**Your goal**
Reproduce the lines below verbatim, keeping every character, space, and line break unchanged.

**Supplied data**
========================================

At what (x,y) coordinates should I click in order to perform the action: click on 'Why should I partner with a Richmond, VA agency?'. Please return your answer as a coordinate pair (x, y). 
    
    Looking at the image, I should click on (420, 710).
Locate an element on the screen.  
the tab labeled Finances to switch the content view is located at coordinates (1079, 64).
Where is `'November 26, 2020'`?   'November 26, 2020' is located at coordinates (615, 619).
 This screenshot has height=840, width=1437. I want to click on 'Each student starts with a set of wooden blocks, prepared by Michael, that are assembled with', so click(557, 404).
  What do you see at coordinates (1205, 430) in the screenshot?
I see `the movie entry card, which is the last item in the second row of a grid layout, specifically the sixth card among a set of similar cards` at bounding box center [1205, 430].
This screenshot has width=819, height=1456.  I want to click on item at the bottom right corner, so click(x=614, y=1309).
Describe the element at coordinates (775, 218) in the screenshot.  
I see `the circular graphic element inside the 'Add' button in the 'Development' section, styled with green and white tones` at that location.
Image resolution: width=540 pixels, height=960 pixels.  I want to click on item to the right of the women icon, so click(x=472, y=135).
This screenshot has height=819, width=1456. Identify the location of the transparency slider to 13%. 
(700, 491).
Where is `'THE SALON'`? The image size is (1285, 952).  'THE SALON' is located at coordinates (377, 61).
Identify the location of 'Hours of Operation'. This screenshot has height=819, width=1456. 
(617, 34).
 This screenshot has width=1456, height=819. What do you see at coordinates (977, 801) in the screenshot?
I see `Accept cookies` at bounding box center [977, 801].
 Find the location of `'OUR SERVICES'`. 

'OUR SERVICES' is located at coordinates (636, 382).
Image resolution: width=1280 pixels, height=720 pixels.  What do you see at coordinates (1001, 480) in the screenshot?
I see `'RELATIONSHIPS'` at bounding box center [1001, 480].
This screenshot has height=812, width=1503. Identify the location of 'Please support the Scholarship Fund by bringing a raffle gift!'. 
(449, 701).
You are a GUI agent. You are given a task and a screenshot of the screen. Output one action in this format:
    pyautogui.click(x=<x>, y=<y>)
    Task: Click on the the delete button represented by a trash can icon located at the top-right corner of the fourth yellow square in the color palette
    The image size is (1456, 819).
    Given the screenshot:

========================================

**Solution for this task**
At what (x,y) coordinates should I click in order to perform the action: click on 'Why should I partner with a Richmond, VA agency?'. Please return your answer as a coordinate pair (x, y). 
    
    Looking at the image, I should click on (420, 710).
Locate an element on the screen.  
the tab labeled Finances to switch the content view is located at coordinates (1079, 64).
Where is `'November 26, 2020'`?   'November 26, 2020' is located at coordinates (615, 619).
 This screenshot has height=840, width=1437. I want to click on 'Each student starts with a set of wooden blocks, prepared by Michael, that are assembled with', so click(557, 404).
  What do you see at coordinates (1205, 430) in the screenshot?
I see `the movie entry card, which is the last item in the second row of a grid layout, specifically the sixth card among a set of similar cards` at bounding box center [1205, 430].
This screenshot has width=819, height=1456.  I want to click on item at the bottom right corner, so click(x=614, y=1309).
Describe the element at coordinates (775, 218) in the screenshot.  
I see `the circular graphic element inside the 'Add' button in the 'Development' section, styled with green and white tones` at that location.
Image resolution: width=540 pixels, height=960 pixels.  I want to click on item to the right of the women icon, so click(x=472, y=135).
This screenshot has height=819, width=1456. Identify the location of the transparency slider to 13%. 
(700, 491).
Where is `'THE SALON'`? The image size is (1285, 952).  'THE SALON' is located at coordinates (377, 61).
Identify the location of 'Hours of Operation'. This screenshot has height=819, width=1456. 
(617, 34).
 This screenshot has width=1456, height=819. What do you see at coordinates (977, 801) in the screenshot?
I see `Accept cookies` at bounding box center [977, 801].
 Find the location of `'OUR SERVICES'`. 

'OUR SERVICES' is located at coordinates (636, 382).
Image resolution: width=1280 pixels, height=720 pixels.  What do you see at coordinates (1001, 480) in the screenshot?
I see `'RELATIONSHIPS'` at bounding box center [1001, 480].
This screenshot has height=812, width=1503. Identify the location of 'Please support the Scholarship Fund by bringing a raffle gift!'. 
(449, 701).
You are a GUI agent. You are given a task and a screenshot of the screen. Output one action in this format:
    pyautogui.click(x=<x>, y=<y>)
    Task: Click on the the delete button represented by a trash can icon located at the top-right corner of the fourth yellow square in the color palette
    The image size is (1456, 819).
    Given the screenshot:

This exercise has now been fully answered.